With flooding across nearly all of the Gulf coast state of Tabasco and food and drinking water scarce, health officials warned of possible epidemics of cholera and other waterborne diseases.

©America Rocio/AP
These children are among tens of thousands of people fleeing flooded areas in Tabasco, Mexico.

President Felipe Calderón said Thursday that floods in southeastern Mexico this year are "one of the worst disasters in the history of the country."

An estimated 900,000 people had their homes flooded, damaged or cut off, and as of Thursday, 300,000 still had not been rescued, Tabasco Governor Andrés Granier said.

Police, soldiers, and military workers were still trying to reach the stranded.

It was becoming difficult to find a safe place to put refugees. Officials improvised, turning parking garages and any other dry structure into temporary shelters. Dozens of hospitals and medical centers were also flooded, complicating treatment of the sick.

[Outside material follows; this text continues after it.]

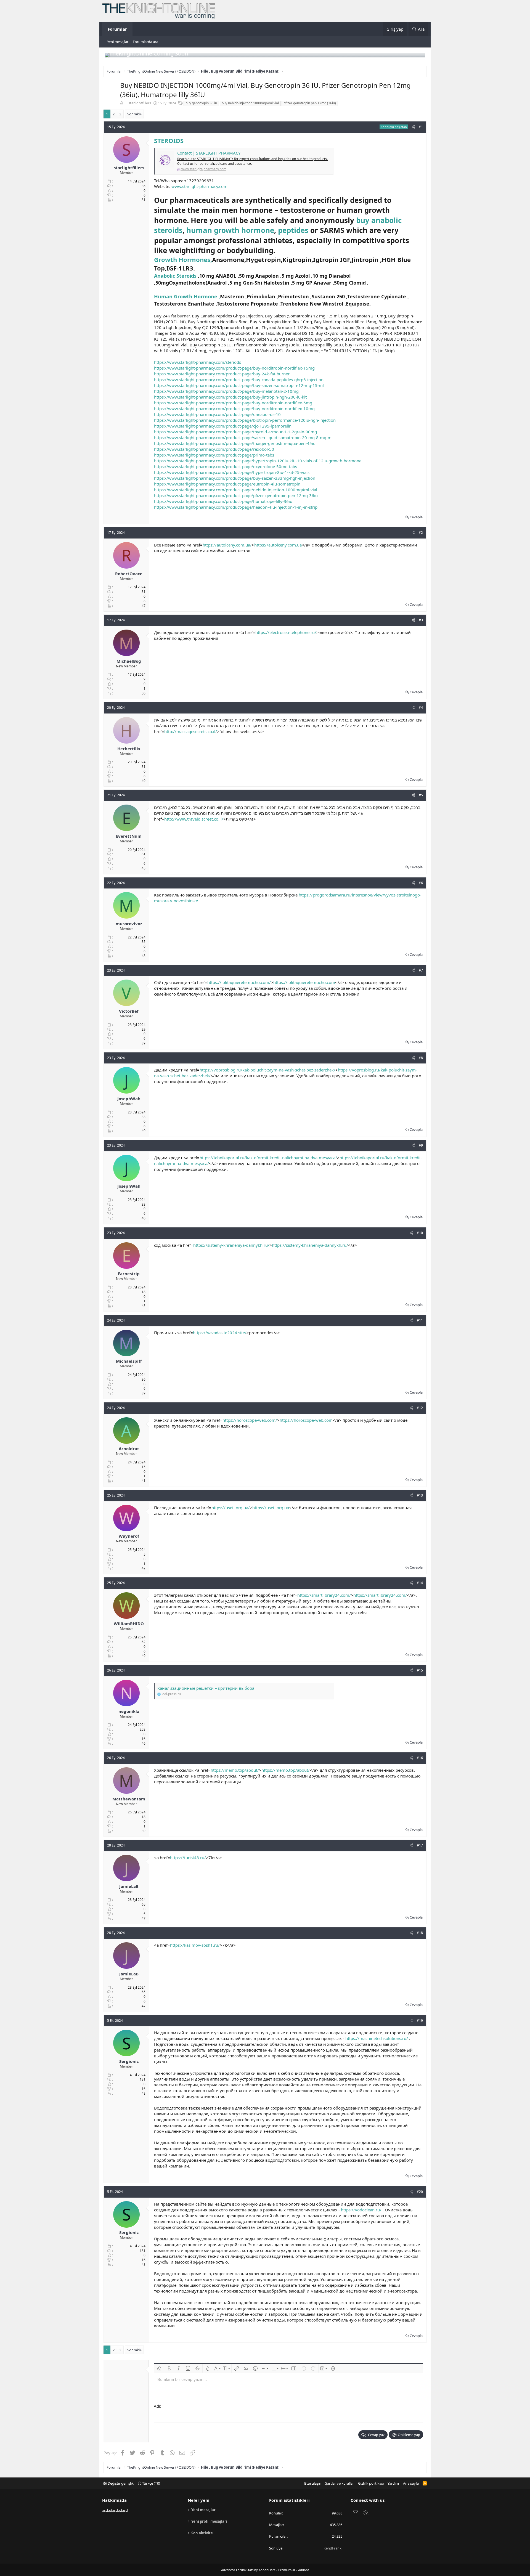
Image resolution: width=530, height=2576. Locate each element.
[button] (159, 2368)
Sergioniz (129, 2061)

Health officials warned of the risk of a cholera epidemic, although no cases had been reported.

Tabasco state floods every year around this time, and many poor, low-lying neighborhoods have grown accustomed to spending six months a year with the first floor of their home underwater.

But this year's flooding has taken even flood-weary residents by surprise, inundating the state capital of Villahermosa and leaving the city's famous Olmec statues with water up to their enormous stone chins.

"The situation is extraordinarily grave: This is one of the worst natural disasters in the history of the country," Mexican President Felipe Calderón said in a televised address Thursday night.

Several Mexican banks established special accounts into which residents could donate money for the victims, many of whom have lost everything, including their homes.

"Nobody can stand around with his arms crossed," Calderón said. "We can't and won't abandon our brothers and sisters in Tabasco."

A week of heavy rains caused rivers to overflow, leaving at least 70 percent of Tabasco - and 80 percent of the capital - underwater. At least one death was reported.

Nearly all services, including drinking water and public transportation, were shut down in Villahermosa.

Weather forecasters predicted more rain in the coming days. The flooding was not related to (Hurricane Noel), which pounded the Caribbean before moving north.

The Grijalva River, one of two large waterways ringing Villahermosa, has risen more than six feet (two meters) above its "critical" level and gushed into the city's center. Authorities said some of the rivers were continuing to rise.

In Villahermosa dozens of survivors anxious about relatives and friends crowded outside government offices seeking assistance. Others waded despondently through waist-deep water or wandered along highways leading out of the capital.

"We lost everything," said Manuel Gonzalez, whose house was swallowed by the floodwaters early Thursday. "I left without one peso in my pocket, and I can't find my siblings."

The state of Chiapas, which borders Tabasco to the south, also reported serious flooding, with officials there estimating that more than 100,000 people had been affected.